Earlier this week, governor Paul Makonda urged the people of Tanzania to report their LGBT+ relatives to police:
“If you know of a homosexual, you must report them to a police officer. No one can escape.”
Additionally, newspapers in the country have been encouraged to publish the names of LGBT+ Tanzanians, while government officials have introduced plans to submit suspected gay men to forced anal examinations.
Geofrey Mashala, a Tanzanian activist living in California, spoke to The Guardian about the current climate of fear in the country:
“Every gay person is living in fear. Even the parents of gay children are also living in fear.
“If you are on the bus or walk in the street, maybe two or three guys start to shout ‘Hey, he’s a gay, he’s a gay’. Suddenly, ten people can join these two people, or 20 people, and start attacking you on the street.
“You cannot do anything. You cannot go to the police. You cannot ask people to help you.”
British colonial era laws criminalise homosexuality in Tanzania so LGBT+ people are forced to hide their identities. Men who have sex with other men may face life sentences in prison. 12 men were arrested in Dar Es Salaam last year after they were accused of engaging in gay sex and “promoting homosexuality”. In the country’s region of Zanzibar, a further 20 people were arrested in a police raid for “homosexual activity”.
Additionally, health centres in Tanzania are no longer legally allowed to treat people with HIV and AIDS, as the government claims HIV services “cater to homosexuals”. It is estimated that up to 33,000 Tanzanians died as a result of AIDS related illnesses in 2016.
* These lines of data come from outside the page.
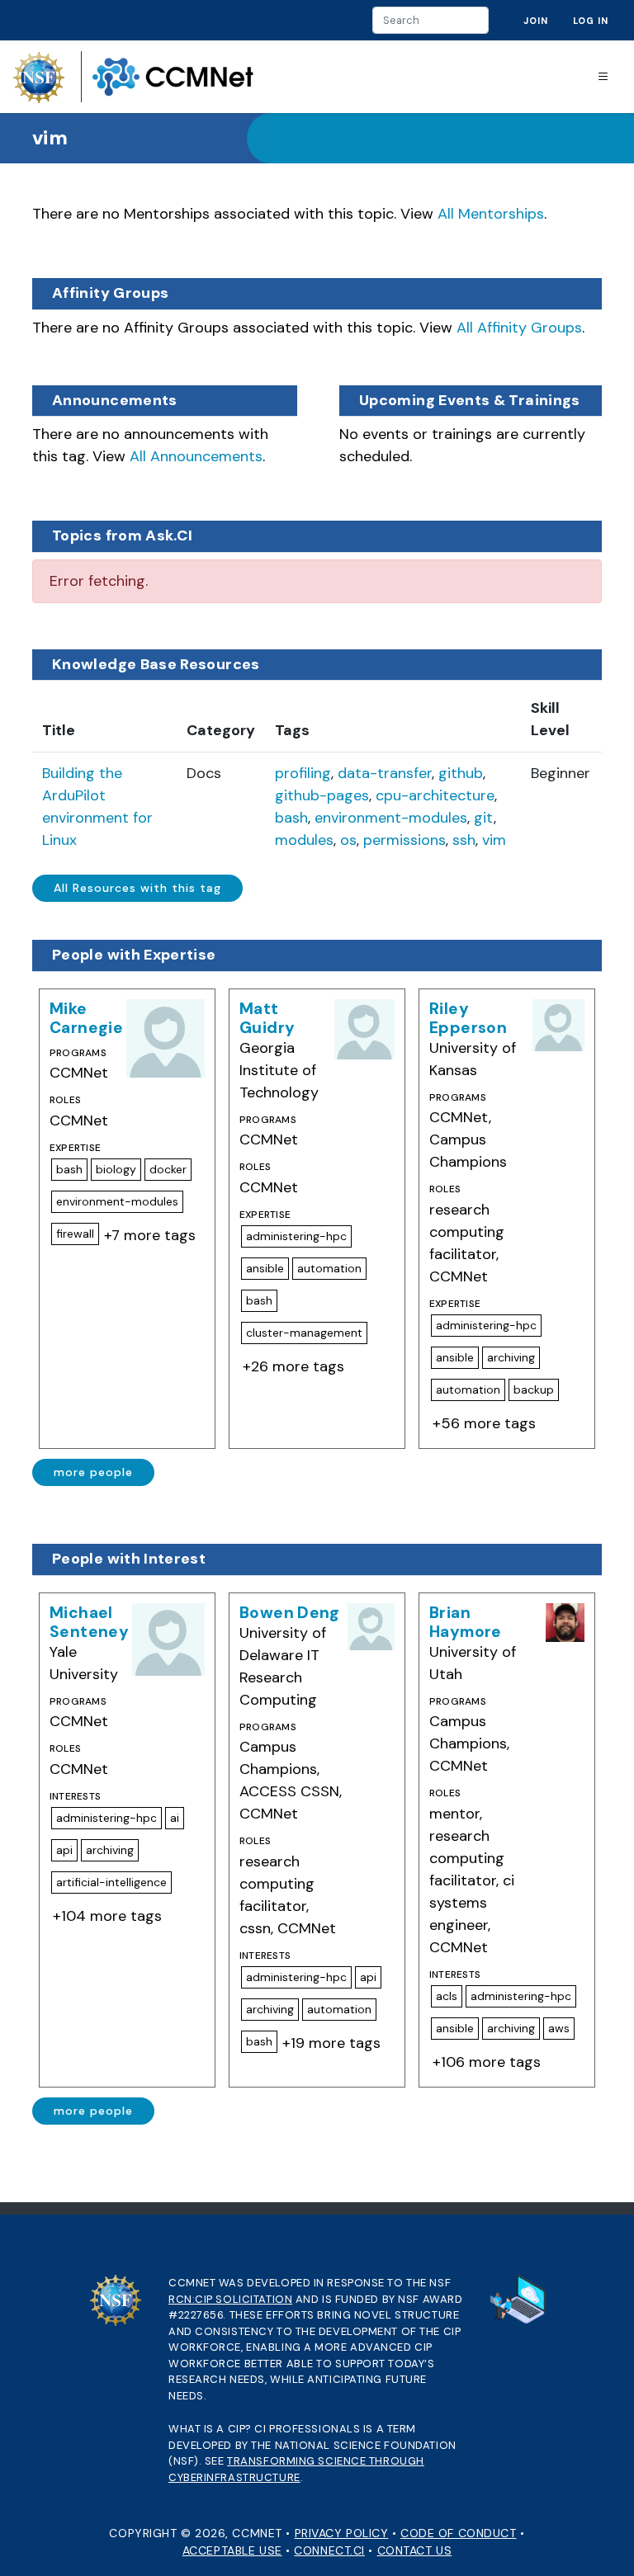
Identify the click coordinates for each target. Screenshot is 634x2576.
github (460, 773)
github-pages (322, 795)
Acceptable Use (232, 2550)
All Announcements (196, 456)
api (64, 1849)
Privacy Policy (342, 2533)
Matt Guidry (267, 1018)
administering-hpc (296, 1236)
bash (291, 818)
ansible (265, 1268)
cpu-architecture (435, 795)
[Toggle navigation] (603, 77)
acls (446, 1996)
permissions (404, 840)
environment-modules (391, 818)
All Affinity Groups (519, 327)
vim (494, 840)
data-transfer (385, 773)
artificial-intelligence (111, 1882)
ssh (464, 840)
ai (174, 1817)
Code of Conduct (458, 2533)
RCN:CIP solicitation (230, 2299)
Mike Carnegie (86, 1018)
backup (533, 1389)
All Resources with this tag (137, 887)
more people (93, 1472)
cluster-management (304, 1332)
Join (535, 20)
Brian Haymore (465, 1622)
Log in (590, 20)
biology (116, 1169)
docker (168, 1169)
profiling (303, 773)
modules (304, 840)
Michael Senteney (89, 1622)
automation (329, 1268)
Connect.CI (329, 2550)
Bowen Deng (289, 1612)
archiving (511, 1357)
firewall (75, 1233)
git (484, 818)
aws (559, 2028)
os (348, 840)
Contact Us (414, 2550)
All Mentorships (491, 214)
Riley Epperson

Amnesty International has condemned the Tanzanian anti-gay crackdown and has called for its immediate abandonment. Joan Nyanyuki, Amnesty’s regional director for East Africa, the Horn and the Great Lakes said:
“It is extremely regrettable that Tanzania has chosen to take such a dangerous path in its handling of an already marginalized group of people. The idea of this task force must be immediately abandoned as it only serves to incite hatred among members of the public.”